Try it => Starting with the line that contains "The width and", copy every remaining line of the data below exactly, the last one included.

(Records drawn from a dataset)
========

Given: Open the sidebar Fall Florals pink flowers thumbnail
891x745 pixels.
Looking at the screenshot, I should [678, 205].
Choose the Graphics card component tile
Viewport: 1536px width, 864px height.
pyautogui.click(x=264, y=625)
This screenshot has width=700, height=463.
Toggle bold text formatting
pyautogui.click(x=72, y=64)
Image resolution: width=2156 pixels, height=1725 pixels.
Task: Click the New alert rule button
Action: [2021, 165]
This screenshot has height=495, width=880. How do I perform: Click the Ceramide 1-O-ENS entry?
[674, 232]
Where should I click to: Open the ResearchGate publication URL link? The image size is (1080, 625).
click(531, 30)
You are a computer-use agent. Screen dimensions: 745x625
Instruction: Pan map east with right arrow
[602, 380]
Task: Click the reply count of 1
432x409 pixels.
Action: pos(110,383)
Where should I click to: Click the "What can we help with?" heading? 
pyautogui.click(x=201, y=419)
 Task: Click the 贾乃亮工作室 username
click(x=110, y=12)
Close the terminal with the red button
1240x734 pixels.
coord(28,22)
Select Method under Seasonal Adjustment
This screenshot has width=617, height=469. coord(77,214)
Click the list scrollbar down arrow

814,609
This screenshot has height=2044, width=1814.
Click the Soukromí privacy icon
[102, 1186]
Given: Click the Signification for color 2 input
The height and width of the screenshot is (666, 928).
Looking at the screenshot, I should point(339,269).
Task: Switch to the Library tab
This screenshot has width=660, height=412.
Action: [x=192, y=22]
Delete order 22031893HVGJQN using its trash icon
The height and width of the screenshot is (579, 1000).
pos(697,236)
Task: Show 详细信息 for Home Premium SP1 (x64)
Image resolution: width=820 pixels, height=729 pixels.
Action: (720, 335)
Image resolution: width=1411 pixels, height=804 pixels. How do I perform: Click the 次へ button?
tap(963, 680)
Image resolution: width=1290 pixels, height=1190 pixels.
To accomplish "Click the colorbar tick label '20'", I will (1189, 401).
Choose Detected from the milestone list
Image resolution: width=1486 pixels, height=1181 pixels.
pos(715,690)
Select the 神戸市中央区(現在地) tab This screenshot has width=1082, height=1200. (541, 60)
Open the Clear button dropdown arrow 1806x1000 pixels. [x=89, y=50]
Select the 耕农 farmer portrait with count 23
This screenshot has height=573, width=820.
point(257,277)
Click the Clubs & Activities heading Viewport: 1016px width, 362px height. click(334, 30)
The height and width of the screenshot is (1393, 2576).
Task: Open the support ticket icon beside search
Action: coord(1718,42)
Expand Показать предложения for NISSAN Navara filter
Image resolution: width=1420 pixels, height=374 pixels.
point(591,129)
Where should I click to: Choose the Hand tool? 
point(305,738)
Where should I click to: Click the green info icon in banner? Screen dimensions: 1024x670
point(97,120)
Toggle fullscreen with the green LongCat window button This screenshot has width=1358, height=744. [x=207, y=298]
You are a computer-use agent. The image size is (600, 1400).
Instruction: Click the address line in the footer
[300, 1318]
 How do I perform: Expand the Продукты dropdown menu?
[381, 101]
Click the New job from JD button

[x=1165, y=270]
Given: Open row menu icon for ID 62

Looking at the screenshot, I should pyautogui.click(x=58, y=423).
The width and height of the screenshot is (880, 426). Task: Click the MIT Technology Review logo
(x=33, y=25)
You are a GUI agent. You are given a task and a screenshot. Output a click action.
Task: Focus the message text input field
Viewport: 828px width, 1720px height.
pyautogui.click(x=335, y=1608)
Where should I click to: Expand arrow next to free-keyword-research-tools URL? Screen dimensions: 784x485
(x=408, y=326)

========

Solution for this task =>
The width and height of the screenshot is (880, 426). Task: Click the MIT Technology Review logo
(x=33, y=25)
You are a GUI agent. You are given a task and a screenshot. Output a click action.
Task: Focus the message text input field
Viewport: 828px width, 1720px height.
pyautogui.click(x=335, y=1608)
Where should I click to: Expand arrow next to free-keyword-research-tools URL? Screen dimensions: 784x485
(x=408, y=326)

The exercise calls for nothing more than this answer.